:: Exercise ::
Extend the magazine piece about backpacking to Paint Rock on the Upper Mississippi with the next few paragraphs, picking up after its final sentence.

:: Source ::
::::::::
Story and photos by Brian Gibb
From the Summer 2018 issue of Iowa Outdoors magazine
Take a weekend escape along the bluff tops of the Upper Mississippi River, load the car with backpacking essentials and hike to camp at one of Iowa’s most revered places: Paint Rock.
Historically, the Paint Rock area was a sacred Ho-Chunk (Winnebago) village and gathering site. The site was also a landform marker for European voyagers coming up the Mississippi. In 1805, explorer Zebulon Pike wrote, “Passed Paint Rock on the right of the river, nine miles above Prairie du Chien. It has obtained its name from having numerous hieroglyphics painted on it, painted by the Indians.” Furthering the cultural and spiritual significance of this site to the Ho-Chunk is an 1849 sketch of these bluffs by William Williams. Williams depicted Wthe site as having a large rock that was “smooth faced and has a great many animals with picture writing on it.” As more European settlement increased in the area, more archeological studies of the site would soon follow.
Iowa archeologist Ellison Orr first surveyed the area in 1911 and quickly became inspired by the immenseness of the landscape from atop the bluffs.
“From this high point, one looks out on the miles and miles of jumbled bluff, river and island, wonderful in the ethereal beauty of their spring verdure; majestic in summer sunshine and storms; and stern as winter snowstorms sweep over them in their frozen whiteness,” he says.
During his work, Orr surveyed several Native American mounds and found numerous “red smears and red petroglyphs that give to the cliff the name painted rock.” Though the petroglyphs are weathered, a journey up to Paint Rock is sure to give you a better appreciation for the magic and history of the upper Mississippi at Paint Rock.
To begin your adventure, turn onto Paint Rock Road, just north of Waukon Junction, and continue until you see the “Yellow River State Forest/Paint Rock Unit” sign. Follow the access road about one-third mile to the Paint Rock Trailhead parking lot where a three-mile round-trip backpacking expedition awaits.
::::::::
:: Source excerpt ::
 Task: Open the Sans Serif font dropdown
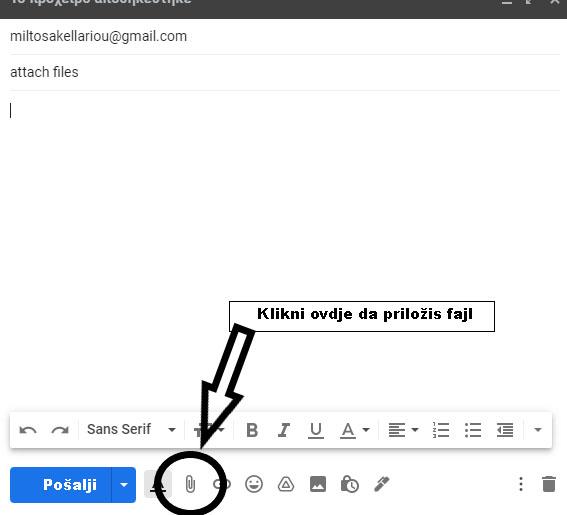coord(131,430)
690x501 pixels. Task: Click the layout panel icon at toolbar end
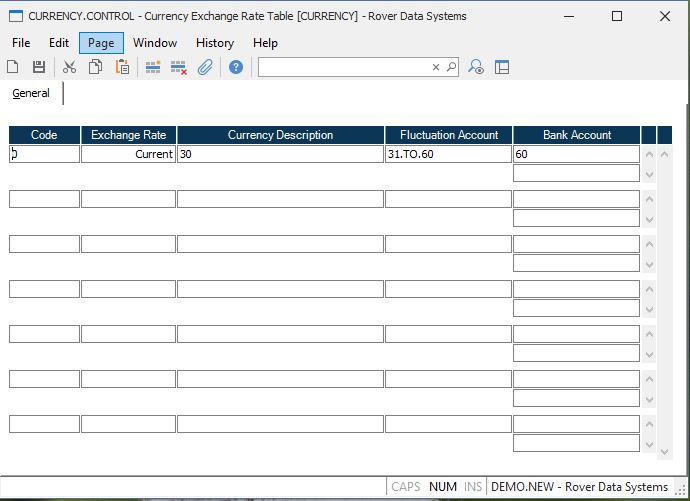[x=502, y=67]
::::::::
:: Reply to the task ::
From the Paint Rock parking lot, it’s a three-quarter-mile, 250-foot hike up to a spectacular walk-in campsite called Camp Hennessy. The trail begins by following an old access road and promises to jumpstart your heart as you wind around the base of the towering hillside. During the spring or summer, take a break on your ascent to listen for cerulean warblers and red-shouldered hawks, two state-threatened birds that nest in this densely wooded area. After summiting the bluff, the trail veers south next to a white pine tree planting and follows a level trail through a mixed hardwood forest until reaching the Mississippi loop trailhead sign.
Under a canopy of tall oak trees, trek the well-marked Mississippi Loop Trail until you reach Camp Hennessy. After setting up camp, wander down the trail to a spectacular wooden bench that overlooks the Mississippi River. Prairie grass carpets the ground and cedar trees serve as the perfect frame on this picturesque view of the upper Mississippi. Continue ambling down the trail, intermittently catching views of the river’s two-mile-wide floodplain along the way. At the junction for the Paint Rock Overlook trail, take a left to visit one of the most inspiring views of the Mississippi found in the Upper Midwest.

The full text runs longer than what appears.